# Lavoro richiesto:
Le affermazioni seguenti concordano con il brano sulla preghiera e sulla parola Abbà? Per ognuna rispondi sì o no e cita alla lettera le parole del brano che lo stabiliscono.
1. La preghiera è il primo atto dell'uomo.
2. Il termine Padre ricorre 170 volte nei Vangeli.
3. Fuori casa il figlio chiama il genitore "abbà".

Ma come e da dove nasce la preghiera in generale, e il Padre Nostro in particolare?
«In principio non c’è la preghiera. In principio c’è uno shock esistenziale (L. Boff). La preghiera non è il primo atto dell’uomo. Prima c’è un’esperienza, un grido, la passione del dolore, un amore, la carezza della gioia. Ed è da questa sorgente che nasce l’orazione come supplica e come canto, talvolta come contestazione. Bisogna essere ben vivi per saper pregare. (…) Abbà è la parola chiave del Vangelo, un termine aramaico (la lingua materna di Gesù) che anche i cristiani di lingua greca ripetono. Paolo afferma che lo Spirito in noi prega gridando. “Abbà – Padre” (Gal. 4,6). È questa una delle pochissime parole che sappiamo pronunciate così, con questo suono, da Gesù stesso. Una parola detta nell’orto dell’agonia, nel momento della scelta decisiva: riuscire a chiamare Dio come Padre nel momento in cui la prospettiva è quella di una morte infamante e dolorosa, significa accettare di restare fedele a Dio, costi quel che costi; significa la fiducia che oltre le soglie della morte la vita non affonderà nel nulla, ma fra le braccia di un amore. Il Padre Nostro lo si capisce solo in questa situazione di shock esistenziale».
Perché è così difficile per noi chiamare Dio “papà”?
«(…) Gesù diceva: Abbà. Tutte le preghiere che gli evangelisti ci hanno tramandato iniziano con questa parola: Padre. Per 170 volte ricorre nei Vangeli questo termine che è una delle caratteristiche inconfondibili di Gesù. (…) La singolarità del rapporto di Gesù con il Padre è una costante di tutti e quattro i Vangeli. E lo rivela anche l’uso sorprendente di alcune formule: Gesù parla sempre di “mio Padre”. Gesù aveva coscienza di una relazione unica, e non estensibile, con il Padre. (…) Ma Gesù diceva: “Abbà”. Abbà è la parola aramaica con cui i bambini in casa chiamano il papà; fuori casa, il figlio che incontra il genitore, lo chiama “Signore”. In casa, anche il figlio sposato si rivolge al genitore con “abbà”. È la parola più confidenziale, più affettuosa, più familiare. (…) E qui dobbiamo confessare che anche per noi è insolito e strano rivolgerci a Dio con l’appellativo di papà; anche per noi, ancora oggi, il messaggio di Cristo suona sconcertante e l’abbiamo talvolta travisato o corretto, talvolta velato o dimenticato. (…) In questa parola “abbà” è l’originalità dell’esperienza di Gesù. E dice che l’identità della vita, il nome del vivere, è l’amore».

# Dati forniti:

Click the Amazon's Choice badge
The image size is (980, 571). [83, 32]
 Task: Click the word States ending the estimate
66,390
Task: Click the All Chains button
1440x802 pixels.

...

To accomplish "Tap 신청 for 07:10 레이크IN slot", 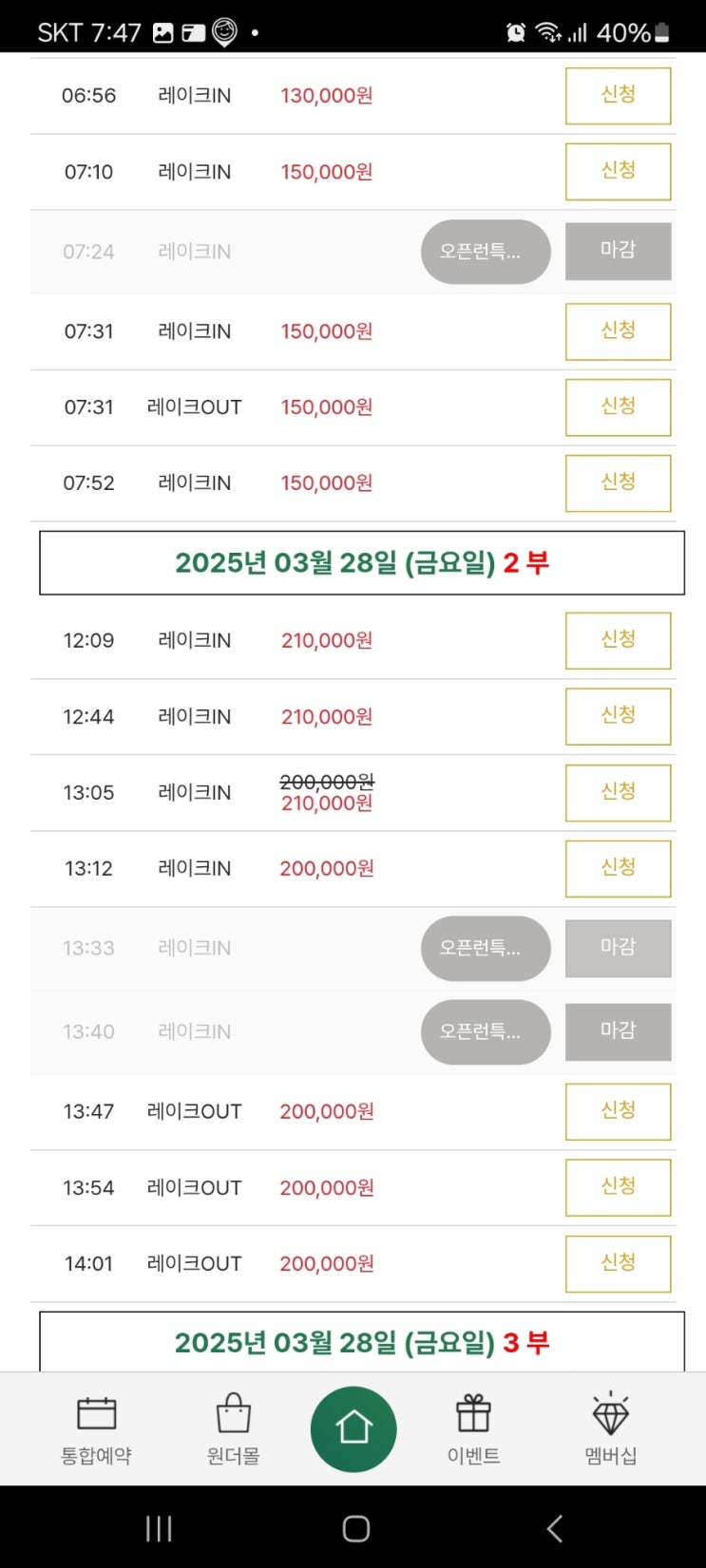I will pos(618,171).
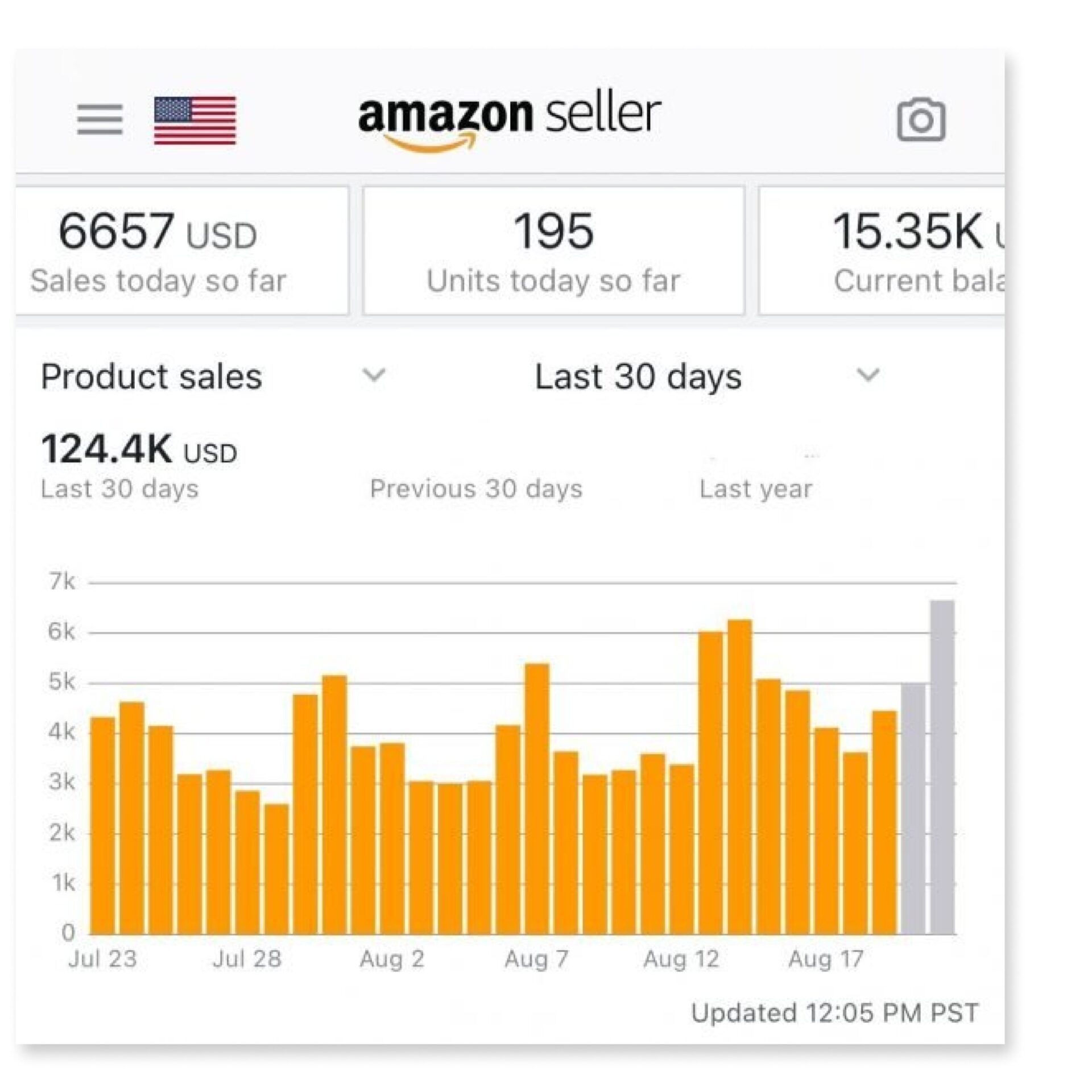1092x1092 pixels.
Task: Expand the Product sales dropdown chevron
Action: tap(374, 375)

* * *

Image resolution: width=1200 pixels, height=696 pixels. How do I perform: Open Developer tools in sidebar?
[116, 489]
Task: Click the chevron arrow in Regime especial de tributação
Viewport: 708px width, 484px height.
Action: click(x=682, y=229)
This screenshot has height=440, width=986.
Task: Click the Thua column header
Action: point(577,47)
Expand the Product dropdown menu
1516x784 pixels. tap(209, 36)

# Risposta corretta:
1. No: «La preghiera non è il primo atto dell’uomo.»
2. Sì: «Per 170 volte ricorre nei Vangeli questo termine»
3. No: «fuori casa, il figlio che incontra il genitore, lo chiama “Signore”.»